Wolverine MAX #5, cover-dated May 2013, released March 2013.

With the conclusion of the first story-arc of Wolverine MAX—the relatively new “mature readers” title starring the eponymous (and ubiquitous) mutant superhero—coming with last month’s issue #5, now is probably as good a time as any to take stock of where writer Jason Starr (Twisted City, The Chill) is headed with the character and the book’s premise.

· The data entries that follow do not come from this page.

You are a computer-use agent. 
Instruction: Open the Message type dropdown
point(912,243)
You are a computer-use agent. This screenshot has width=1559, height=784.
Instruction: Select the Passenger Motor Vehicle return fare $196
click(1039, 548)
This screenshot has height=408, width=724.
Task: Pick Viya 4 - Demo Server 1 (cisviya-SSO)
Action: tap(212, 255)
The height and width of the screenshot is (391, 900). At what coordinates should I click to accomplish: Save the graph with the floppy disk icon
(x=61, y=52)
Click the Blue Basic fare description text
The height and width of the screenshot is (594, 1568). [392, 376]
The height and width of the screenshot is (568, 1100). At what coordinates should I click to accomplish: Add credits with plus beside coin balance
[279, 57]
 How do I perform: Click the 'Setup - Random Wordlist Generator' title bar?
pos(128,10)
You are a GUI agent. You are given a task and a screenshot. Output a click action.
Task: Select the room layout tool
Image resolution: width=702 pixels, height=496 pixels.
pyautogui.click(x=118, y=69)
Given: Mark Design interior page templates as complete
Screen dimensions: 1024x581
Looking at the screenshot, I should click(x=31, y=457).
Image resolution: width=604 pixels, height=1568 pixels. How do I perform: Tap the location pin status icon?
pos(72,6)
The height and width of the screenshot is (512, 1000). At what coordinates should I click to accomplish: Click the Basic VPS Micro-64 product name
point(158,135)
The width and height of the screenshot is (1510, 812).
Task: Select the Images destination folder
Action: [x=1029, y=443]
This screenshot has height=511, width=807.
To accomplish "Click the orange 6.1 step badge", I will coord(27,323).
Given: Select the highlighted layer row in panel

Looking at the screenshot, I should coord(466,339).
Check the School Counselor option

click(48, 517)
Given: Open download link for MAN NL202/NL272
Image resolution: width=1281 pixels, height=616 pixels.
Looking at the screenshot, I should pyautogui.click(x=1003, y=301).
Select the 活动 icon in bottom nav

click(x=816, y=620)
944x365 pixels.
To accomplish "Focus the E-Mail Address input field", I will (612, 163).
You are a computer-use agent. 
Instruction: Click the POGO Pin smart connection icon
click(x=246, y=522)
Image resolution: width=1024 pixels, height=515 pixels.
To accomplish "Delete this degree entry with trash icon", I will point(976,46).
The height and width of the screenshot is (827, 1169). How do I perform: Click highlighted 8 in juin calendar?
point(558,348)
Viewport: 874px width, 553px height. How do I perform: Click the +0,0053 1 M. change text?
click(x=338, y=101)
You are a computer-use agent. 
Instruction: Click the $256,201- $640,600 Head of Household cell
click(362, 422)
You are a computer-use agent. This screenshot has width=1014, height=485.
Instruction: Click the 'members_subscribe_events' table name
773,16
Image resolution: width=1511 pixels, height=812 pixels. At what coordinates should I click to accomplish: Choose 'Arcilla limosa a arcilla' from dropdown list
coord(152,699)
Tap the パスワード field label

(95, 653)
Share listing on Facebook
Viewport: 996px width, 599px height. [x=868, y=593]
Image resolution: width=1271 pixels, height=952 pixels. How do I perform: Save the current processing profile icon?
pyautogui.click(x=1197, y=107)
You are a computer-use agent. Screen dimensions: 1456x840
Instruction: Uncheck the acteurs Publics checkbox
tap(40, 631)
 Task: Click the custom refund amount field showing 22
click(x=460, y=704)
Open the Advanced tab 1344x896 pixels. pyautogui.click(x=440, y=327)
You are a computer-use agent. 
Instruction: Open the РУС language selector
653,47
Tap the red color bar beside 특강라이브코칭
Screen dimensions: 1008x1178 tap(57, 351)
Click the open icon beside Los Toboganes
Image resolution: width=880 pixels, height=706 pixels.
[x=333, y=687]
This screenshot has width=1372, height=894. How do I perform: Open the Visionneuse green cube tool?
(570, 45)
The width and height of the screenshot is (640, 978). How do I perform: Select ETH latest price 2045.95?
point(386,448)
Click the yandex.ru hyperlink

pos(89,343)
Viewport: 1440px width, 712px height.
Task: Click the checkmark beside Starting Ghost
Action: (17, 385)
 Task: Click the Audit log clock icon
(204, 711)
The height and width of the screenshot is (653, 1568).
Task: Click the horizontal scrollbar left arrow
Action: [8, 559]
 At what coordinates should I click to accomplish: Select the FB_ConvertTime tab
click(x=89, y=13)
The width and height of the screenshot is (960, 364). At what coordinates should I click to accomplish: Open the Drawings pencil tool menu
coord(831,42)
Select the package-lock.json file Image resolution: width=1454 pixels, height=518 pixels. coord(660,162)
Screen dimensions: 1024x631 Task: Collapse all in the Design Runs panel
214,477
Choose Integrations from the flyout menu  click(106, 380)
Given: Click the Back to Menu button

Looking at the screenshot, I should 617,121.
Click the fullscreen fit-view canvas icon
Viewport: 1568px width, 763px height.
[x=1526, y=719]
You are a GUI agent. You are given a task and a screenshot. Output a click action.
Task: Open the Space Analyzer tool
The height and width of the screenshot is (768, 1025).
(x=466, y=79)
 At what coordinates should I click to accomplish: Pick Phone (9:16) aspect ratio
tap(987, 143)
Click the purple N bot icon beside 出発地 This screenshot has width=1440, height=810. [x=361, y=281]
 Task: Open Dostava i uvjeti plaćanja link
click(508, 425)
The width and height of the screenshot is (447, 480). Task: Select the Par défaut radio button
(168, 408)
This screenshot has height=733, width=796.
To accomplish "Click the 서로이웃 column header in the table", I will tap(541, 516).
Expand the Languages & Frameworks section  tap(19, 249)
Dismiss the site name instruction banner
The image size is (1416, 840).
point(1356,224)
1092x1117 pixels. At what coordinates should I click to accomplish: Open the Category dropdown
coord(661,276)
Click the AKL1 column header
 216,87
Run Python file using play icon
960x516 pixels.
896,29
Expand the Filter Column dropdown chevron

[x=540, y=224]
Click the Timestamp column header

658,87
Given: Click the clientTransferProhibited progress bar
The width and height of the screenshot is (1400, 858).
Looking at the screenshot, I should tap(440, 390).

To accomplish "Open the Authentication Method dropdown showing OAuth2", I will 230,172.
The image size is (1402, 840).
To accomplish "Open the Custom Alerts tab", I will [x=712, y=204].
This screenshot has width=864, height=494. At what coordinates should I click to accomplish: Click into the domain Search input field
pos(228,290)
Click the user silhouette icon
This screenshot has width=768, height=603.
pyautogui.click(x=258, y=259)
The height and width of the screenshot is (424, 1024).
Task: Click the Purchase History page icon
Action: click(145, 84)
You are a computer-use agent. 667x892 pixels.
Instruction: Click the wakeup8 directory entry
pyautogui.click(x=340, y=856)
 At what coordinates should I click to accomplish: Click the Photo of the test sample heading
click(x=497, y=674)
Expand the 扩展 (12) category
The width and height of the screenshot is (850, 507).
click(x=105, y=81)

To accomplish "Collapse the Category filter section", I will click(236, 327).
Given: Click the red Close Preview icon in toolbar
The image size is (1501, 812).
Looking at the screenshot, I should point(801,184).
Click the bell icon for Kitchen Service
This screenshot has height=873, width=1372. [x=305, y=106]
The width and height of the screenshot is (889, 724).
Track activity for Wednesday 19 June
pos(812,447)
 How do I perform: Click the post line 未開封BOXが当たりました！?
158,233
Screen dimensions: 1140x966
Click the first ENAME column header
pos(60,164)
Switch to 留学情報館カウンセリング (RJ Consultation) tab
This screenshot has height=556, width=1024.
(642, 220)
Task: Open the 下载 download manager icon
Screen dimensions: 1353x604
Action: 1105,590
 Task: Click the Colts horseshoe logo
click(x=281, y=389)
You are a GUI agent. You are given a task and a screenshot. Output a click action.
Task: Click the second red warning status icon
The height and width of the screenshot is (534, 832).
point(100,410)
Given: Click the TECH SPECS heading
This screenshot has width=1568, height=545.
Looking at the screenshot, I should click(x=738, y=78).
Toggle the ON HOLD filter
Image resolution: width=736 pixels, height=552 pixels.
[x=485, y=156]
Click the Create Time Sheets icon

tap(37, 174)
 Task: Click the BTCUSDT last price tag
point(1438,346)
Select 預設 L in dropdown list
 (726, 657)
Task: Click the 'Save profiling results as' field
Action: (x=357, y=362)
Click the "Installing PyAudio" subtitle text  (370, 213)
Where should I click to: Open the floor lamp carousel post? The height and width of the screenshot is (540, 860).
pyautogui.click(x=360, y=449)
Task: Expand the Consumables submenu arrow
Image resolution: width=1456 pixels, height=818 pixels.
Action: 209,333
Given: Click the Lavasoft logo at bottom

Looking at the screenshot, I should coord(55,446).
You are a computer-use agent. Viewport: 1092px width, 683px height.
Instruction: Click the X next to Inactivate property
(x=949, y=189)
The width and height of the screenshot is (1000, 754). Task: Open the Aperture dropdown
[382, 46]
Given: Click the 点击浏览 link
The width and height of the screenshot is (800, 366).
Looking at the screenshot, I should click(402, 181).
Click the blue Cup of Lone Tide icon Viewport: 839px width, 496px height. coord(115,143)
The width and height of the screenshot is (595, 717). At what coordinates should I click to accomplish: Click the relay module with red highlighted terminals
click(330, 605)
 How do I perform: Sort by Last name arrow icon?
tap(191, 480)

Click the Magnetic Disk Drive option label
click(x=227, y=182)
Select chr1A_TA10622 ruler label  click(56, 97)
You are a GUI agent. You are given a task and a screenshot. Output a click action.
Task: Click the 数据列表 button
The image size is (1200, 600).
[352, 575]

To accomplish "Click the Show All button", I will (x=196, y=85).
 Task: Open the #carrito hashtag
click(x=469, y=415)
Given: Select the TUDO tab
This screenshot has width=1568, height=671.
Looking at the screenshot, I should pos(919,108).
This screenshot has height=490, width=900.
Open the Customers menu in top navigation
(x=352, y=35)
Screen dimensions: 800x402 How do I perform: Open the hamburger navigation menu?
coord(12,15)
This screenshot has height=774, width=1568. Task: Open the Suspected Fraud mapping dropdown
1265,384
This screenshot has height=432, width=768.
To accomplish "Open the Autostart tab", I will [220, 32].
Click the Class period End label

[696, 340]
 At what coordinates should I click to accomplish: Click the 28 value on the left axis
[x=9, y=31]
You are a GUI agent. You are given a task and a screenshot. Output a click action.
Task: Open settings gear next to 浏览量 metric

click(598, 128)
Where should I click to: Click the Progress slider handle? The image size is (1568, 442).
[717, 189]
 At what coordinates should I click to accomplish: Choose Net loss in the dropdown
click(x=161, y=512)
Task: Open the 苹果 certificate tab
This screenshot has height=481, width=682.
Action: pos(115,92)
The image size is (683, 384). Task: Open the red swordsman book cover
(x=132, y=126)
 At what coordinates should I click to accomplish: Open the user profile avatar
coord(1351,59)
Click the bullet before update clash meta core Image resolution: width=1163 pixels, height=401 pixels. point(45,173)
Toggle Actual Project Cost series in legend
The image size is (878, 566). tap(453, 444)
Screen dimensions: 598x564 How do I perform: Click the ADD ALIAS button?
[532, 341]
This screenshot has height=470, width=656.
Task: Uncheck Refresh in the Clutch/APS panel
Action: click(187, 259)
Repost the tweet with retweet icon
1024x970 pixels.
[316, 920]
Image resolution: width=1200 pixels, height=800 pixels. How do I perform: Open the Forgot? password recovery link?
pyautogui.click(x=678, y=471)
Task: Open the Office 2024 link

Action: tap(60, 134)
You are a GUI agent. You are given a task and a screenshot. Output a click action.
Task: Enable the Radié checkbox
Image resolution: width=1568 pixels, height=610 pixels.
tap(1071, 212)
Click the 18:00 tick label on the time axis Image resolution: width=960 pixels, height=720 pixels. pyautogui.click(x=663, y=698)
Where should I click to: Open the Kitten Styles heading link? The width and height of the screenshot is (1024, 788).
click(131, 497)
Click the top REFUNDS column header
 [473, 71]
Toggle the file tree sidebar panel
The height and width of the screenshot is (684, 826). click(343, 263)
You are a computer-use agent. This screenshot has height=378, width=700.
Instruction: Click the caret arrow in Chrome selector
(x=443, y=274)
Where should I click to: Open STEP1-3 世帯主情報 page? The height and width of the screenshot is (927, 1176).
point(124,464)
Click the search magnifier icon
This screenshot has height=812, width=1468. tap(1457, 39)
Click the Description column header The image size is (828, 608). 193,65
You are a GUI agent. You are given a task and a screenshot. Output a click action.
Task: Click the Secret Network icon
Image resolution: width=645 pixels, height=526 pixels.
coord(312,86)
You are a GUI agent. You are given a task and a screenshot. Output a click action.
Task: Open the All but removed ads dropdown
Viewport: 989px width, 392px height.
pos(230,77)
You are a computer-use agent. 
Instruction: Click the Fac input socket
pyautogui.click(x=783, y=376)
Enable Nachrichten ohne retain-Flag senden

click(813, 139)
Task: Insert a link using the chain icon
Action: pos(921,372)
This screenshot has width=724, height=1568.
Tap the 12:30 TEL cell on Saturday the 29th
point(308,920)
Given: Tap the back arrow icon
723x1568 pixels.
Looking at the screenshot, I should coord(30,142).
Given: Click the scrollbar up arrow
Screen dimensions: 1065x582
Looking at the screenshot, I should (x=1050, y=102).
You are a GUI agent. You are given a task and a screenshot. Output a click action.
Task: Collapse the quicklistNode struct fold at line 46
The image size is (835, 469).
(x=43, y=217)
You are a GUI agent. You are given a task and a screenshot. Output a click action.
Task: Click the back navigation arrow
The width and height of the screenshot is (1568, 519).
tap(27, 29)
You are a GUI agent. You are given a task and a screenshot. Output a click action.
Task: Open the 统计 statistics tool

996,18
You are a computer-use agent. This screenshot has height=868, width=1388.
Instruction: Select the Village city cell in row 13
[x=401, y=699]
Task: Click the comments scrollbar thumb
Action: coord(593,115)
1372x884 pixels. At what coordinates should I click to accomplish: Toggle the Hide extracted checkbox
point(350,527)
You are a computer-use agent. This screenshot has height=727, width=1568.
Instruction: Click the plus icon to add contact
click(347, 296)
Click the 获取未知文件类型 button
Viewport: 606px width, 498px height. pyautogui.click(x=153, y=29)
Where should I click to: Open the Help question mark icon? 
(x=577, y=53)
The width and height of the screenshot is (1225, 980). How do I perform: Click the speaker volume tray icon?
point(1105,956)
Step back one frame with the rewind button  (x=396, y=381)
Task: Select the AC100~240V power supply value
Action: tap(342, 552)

Like most MAX-labeled titles, Wolverine MAX hews to its own stand-alone continuity, one informed by the broad strokes of the character’s history in the “regular” Marvel Universe but set in a world where traditional superheroes and supervillains don’t exist. (Two major exceptions to this rule include Alias and The Hood, and it’s interesting to note that the protagonists of both books ended up “migrating” to the regular Marvel Universe.) There’s some storytelling risk inherent in Starr’s decision to situate his Wolverine in a world without X-Men (so far): The argument can be made that the character works best when his “lone wolf,” take-no-prisoners, anti-hero tendencies are played against the more temperate attitudes of his teammates, and that any extended solo Wolverine adventure can quickly descend into the monotony of violence for violence’s sake.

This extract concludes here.